Iran said on Saturday (December 14) it had sent a second live monkey into space and brought it back safely, the latest demonstration of the country's missile capabilities, state television reported.
Iranian news channel IRINN showed the Kavoshgar Research rocket stationed at an unknown location and a Rhesus monkey in a cage. The channel then showed the rocket launch into space, which Iran said reached a height of more than 120 kilometres (75 miles).
Iranian President Hassan Rouhani congratulated the Iranian scientists and experts for successfully sending a second live creature into space, Iranian media reported.
Iran said it launched its first monkey to space in January.
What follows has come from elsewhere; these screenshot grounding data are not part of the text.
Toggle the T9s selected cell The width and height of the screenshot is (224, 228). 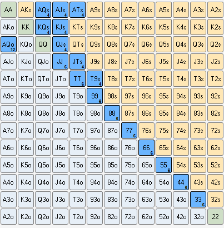click(94, 79)
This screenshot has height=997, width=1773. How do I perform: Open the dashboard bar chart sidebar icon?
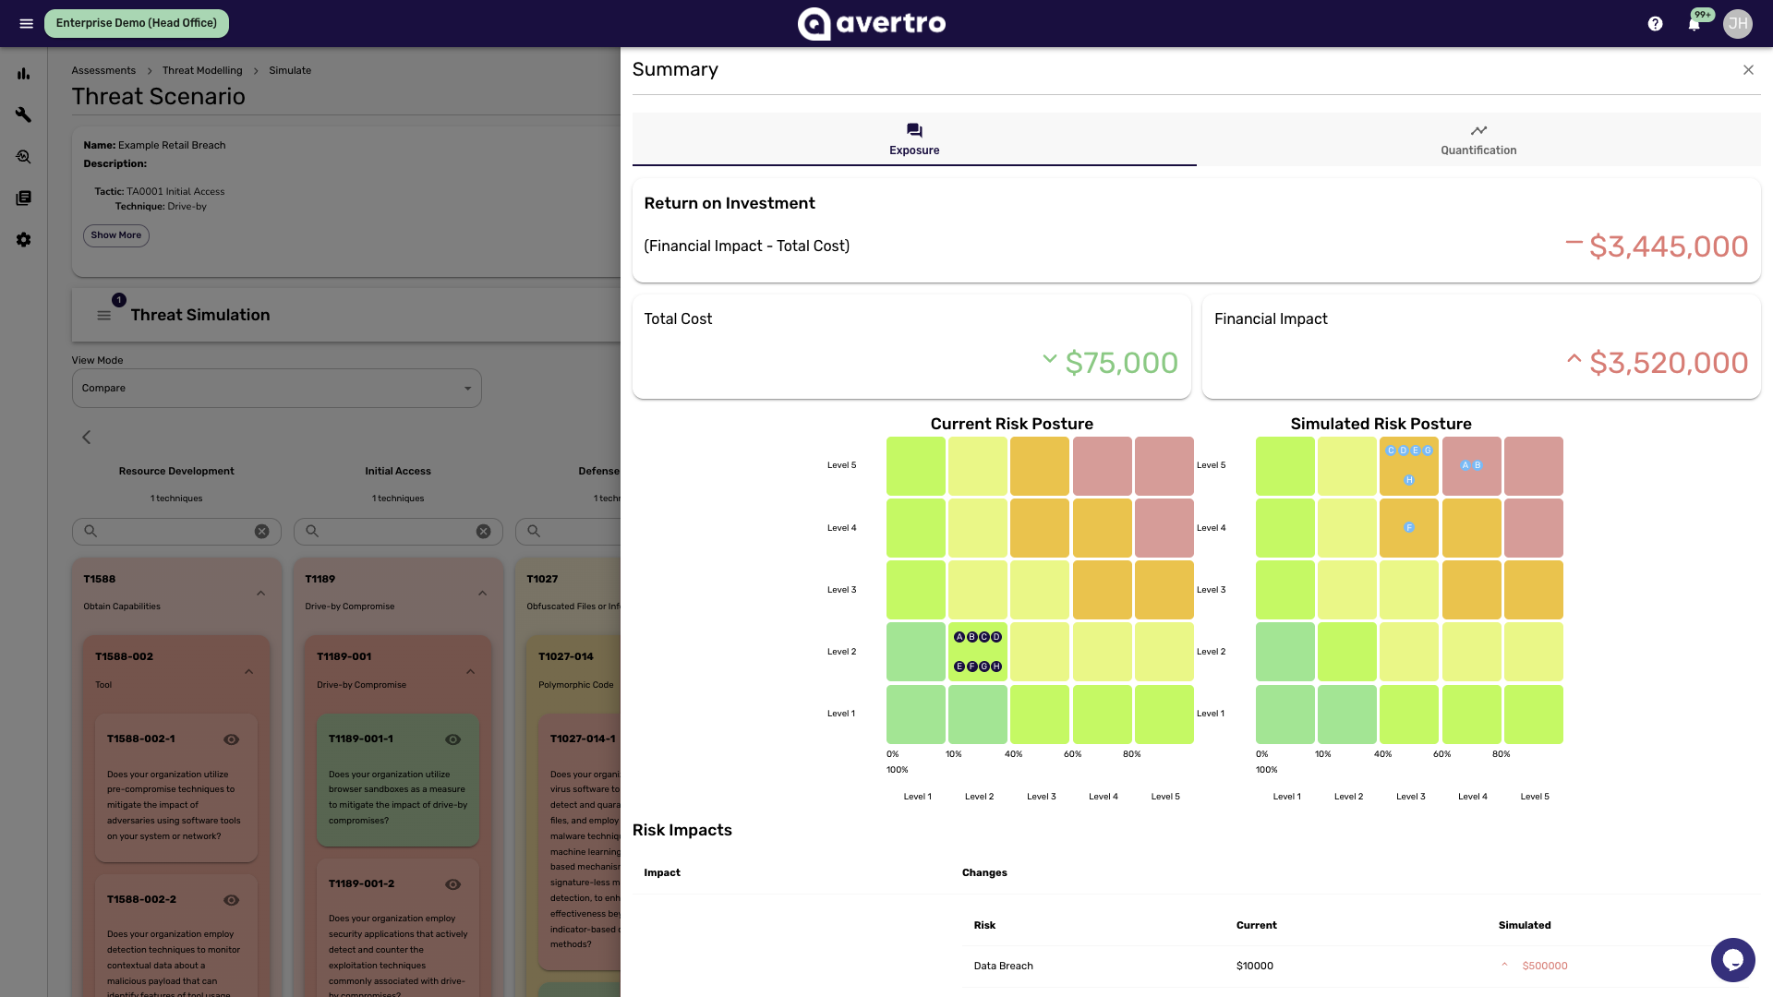[24, 74]
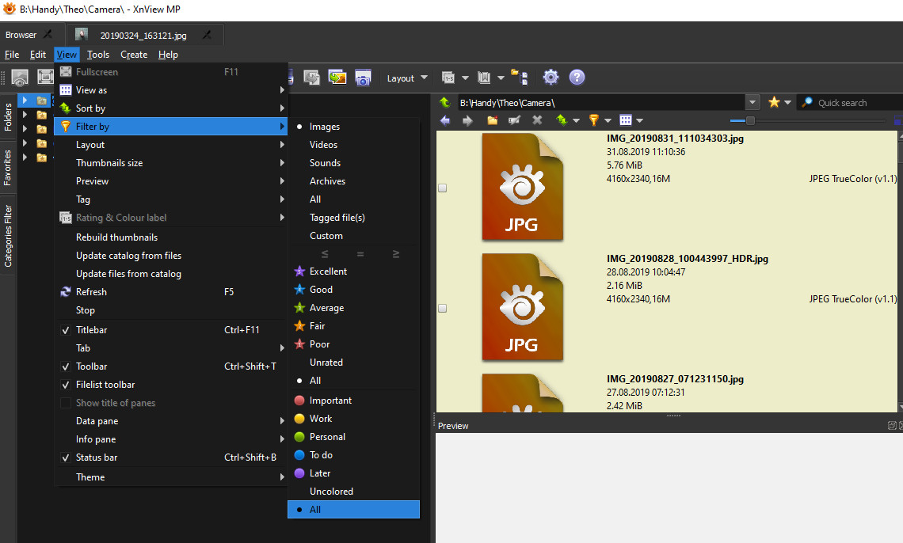Filter by the red Important colour label
This screenshot has width=903, height=543.
click(x=330, y=401)
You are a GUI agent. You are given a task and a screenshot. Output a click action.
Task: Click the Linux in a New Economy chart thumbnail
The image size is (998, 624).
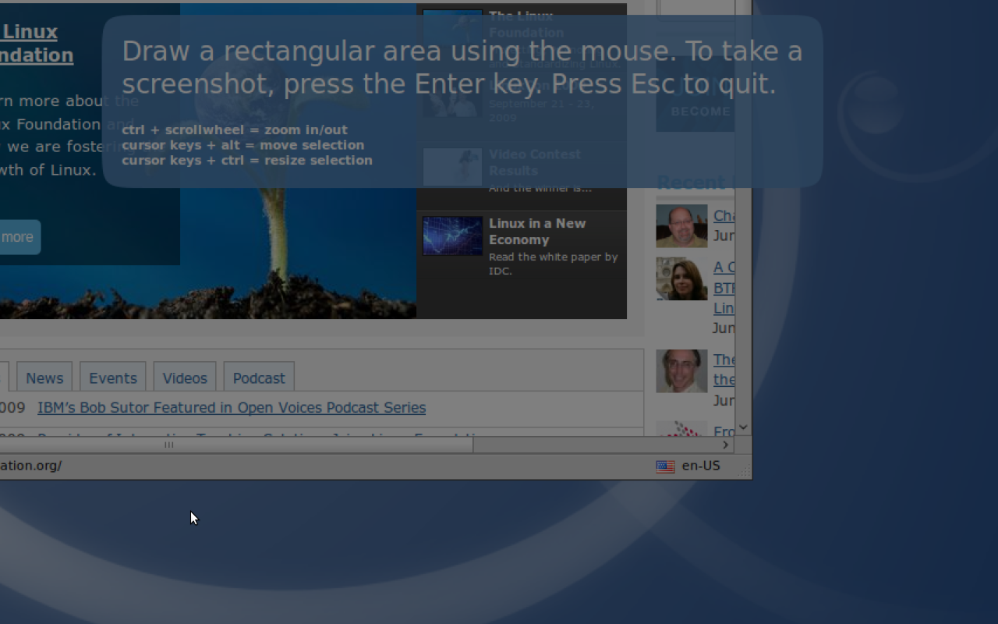click(452, 236)
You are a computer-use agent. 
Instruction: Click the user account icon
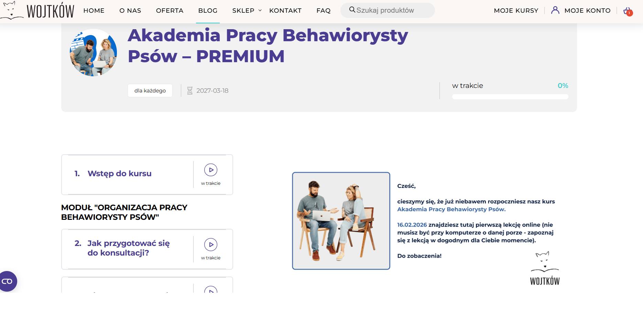[555, 10]
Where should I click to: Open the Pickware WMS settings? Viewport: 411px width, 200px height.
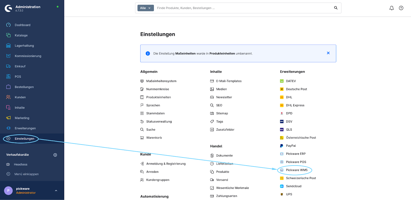tap(297, 170)
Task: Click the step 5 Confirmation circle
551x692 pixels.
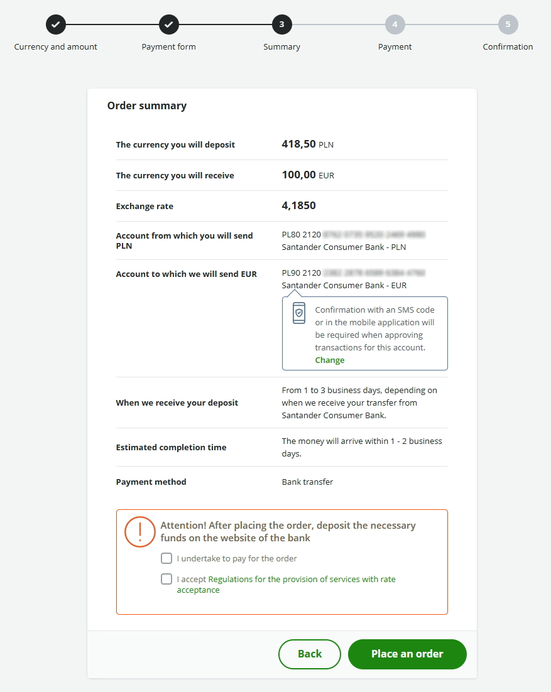Action: click(508, 24)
Rouhani used Twitter to mark the latest event, a demonstration of rocket power that is likely to cause concern in the West and among some Gulf states, which are worried about Iran's nuclear ambitions.
He said the monkey was named Fargam and had been returned to earth "safe an sound".
"In total, this is the second monkey sent into space and returned in perfect health to Iran," Rouhani said in another Twitter message.
Deputy head of the Iranian space agency, Hamid Fazeli said he was elated with successful launch.
"Currently the second live Iranian space monkey, named 'Fargam', was launched and reached a height of 120 kilometres and it has been recovered successfully," he said, adding: "This is a proud day for our space experts."
In November, the world's six powers made a breakthrough deal for Tehran to curb its nuclear programme in return for limited sanctions easing.
The agreement appeared to face its first major difficulty on Friday (December 13) with Russia warning that expanding a U.S. sanctions blacklist could seriously complicate the deal's implementation.
The Islamic Republic denies seeking weapons capability and says it seeks only electricity from its uranium enrichment so it can export more of its considerable oil wealth.
The West worries that long-range ballistic technology used to propel Iranian satellites into orbit could be put to use dispatching nuclear warheads to a target.
Iran's Gulf Arab neighbours view Iran missile capabilities as a threat. Saudi Arabia and the United Arab Emirates have spent heavily in the past few years on advanced U.S.-made missile defence systems.
Iran's efforts to develop and test ballistic missiles and build a space launch capability have contributed to Israeli calls for pre-emptive strikes on Iranian nuclear sites and billions of dollars of U.S. ballistic missile defence spending.
Iran reports it has successfully sent a second live monkey into space and it has been brought back safely.